Chess is a game of certainty. No chance determines the outcome of play. It’s only one player’s mind against another’s. The outcome depends upon the perception of those two players. No dice to screw up the outcome. No cards to shuffle. Just good ol’ certainty. Arthur Henry King explained:

Chess is a moral game—if things go wrong they’re our own fault, not luck. In contrast, games of chance are immoral because success is not predicated upon ability but on the luck of the game.

The United States Chess Federation, the governing body over one of the most perfect games ever invented, has allowed its tournament culture to be inundated with uncertain methods of deciding a champion. The US championships in Tulsa last month illustrates this in stupendous fashion. The women’s section ended the regular rounds in a veritable tie between defending champion Irina Krush and Anna Zatonskih. This sent them into a playoff series of ever quicker games, two each of 15-minute games and 5-minute games. These games saw each contestant winning one game each. This brought on a so-called Armageddon game in which the play was extremely fast, confusing, and controversial.
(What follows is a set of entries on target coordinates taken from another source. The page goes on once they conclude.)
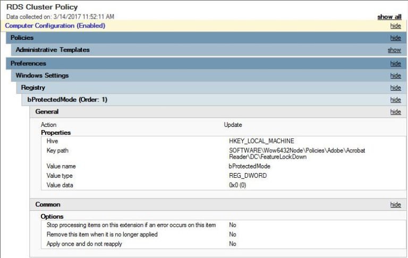Hide the Computer Configuration section

click(x=395, y=25)
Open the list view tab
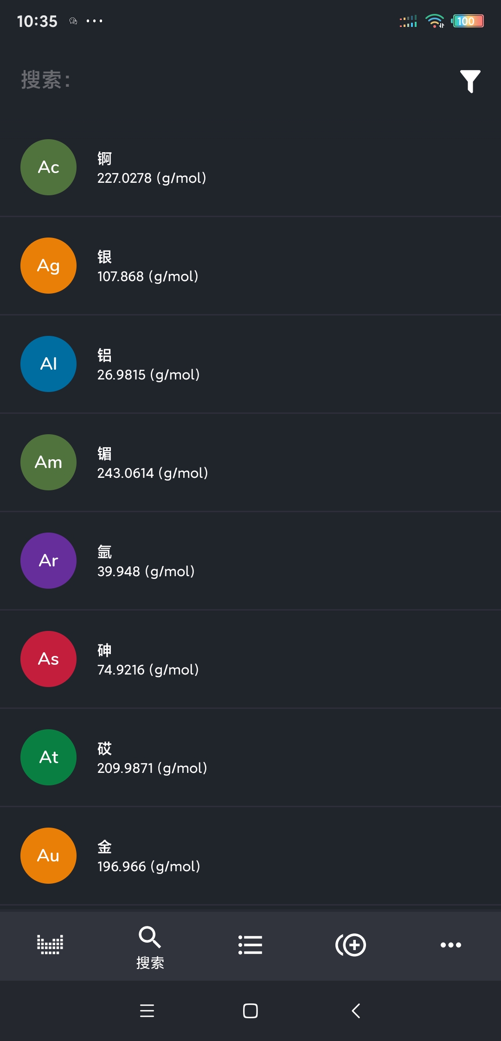Image resolution: width=501 pixels, height=1041 pixels. (x=250, y=945)
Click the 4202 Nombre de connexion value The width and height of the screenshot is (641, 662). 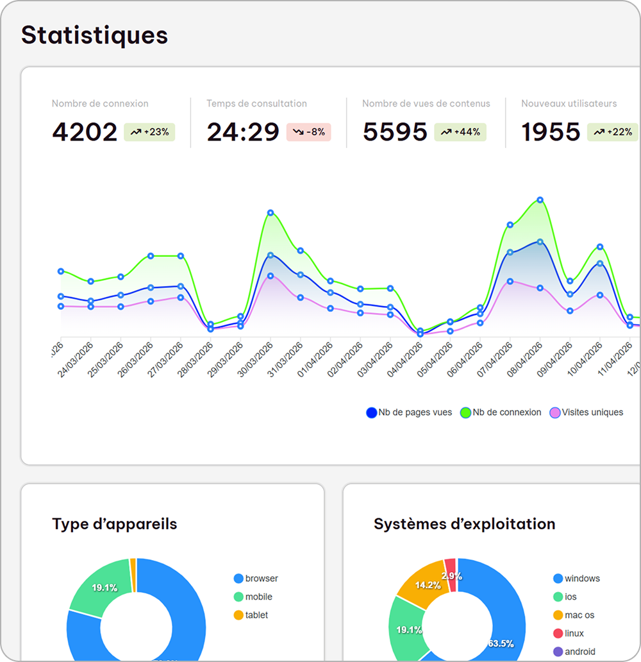[85, 132]
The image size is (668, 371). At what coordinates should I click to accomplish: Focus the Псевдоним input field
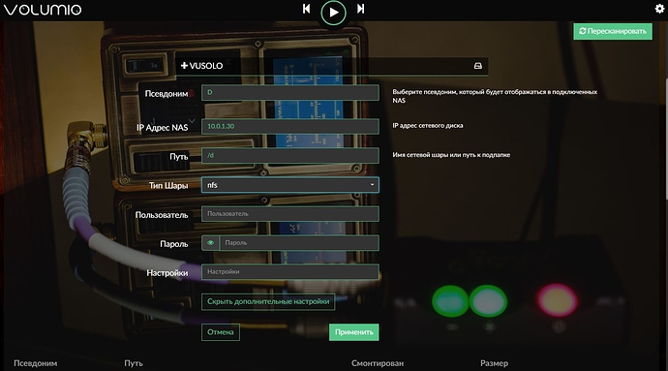290,93
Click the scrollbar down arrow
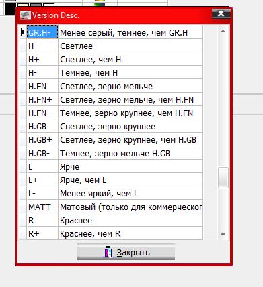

This game ended in a mad scramble for time where both players were making simply random moves just to beat the clock and stay in the game. Eventually pieces were flying off the chessboard and finally Irina Krush knocked her king off the board and exited in disgust. The Federation named Zatonskih the champion.

Several days later, Krush protested the outcome of the playoff with an open letter to the Federation. This protest has been denied with the following explanation.

I think it is clear that the committee, and most people who have seen the video, sympathize with Irina’s grievance. A playoff that ends in a time scramble like this is never going to have a satisfying result. This experience calls out for the USCF to determine and create guidelines for an optimum system of playoffs for important titles….

The response indicated that both players agreed before-hand to the types of games that would be played and that had the outcome been reversed, it very easily could have been Zatonskih who protested instead of Krush. Here is where the Federation has failed its players: it has neglected to establish a system that determines a champion with certainty. It is the equivalence of the NBA finals ending in a tie and then being decided with both teams lining up at opposite ends of the court and racing each other to the other end of the court, the first team to get a majority of its players to the other end of the court first winning. It is mass chaos. It does not demonstrate a superior mastery of the skills of the game, and proves nothing about who should be the champion. An Armageddon round of chess is simply a mad dash of pieces from one square to another in a vain attempt to keep one’s timeclock from expiring. It means nothing regarding the making of a champion. It only means one’s hands are faster than the other’s. The certainty of the outcome simply is not there.

If the result of the game is not “satisfying,” it turns the entire tournament into a debacle. The Federation loses credibility. And arguably the most perfect game ever invented resembles a slug-fest rather than a cerebral celebration of beauty and charm. Something more certain must be done. The game must be decided on the board, in a rational way.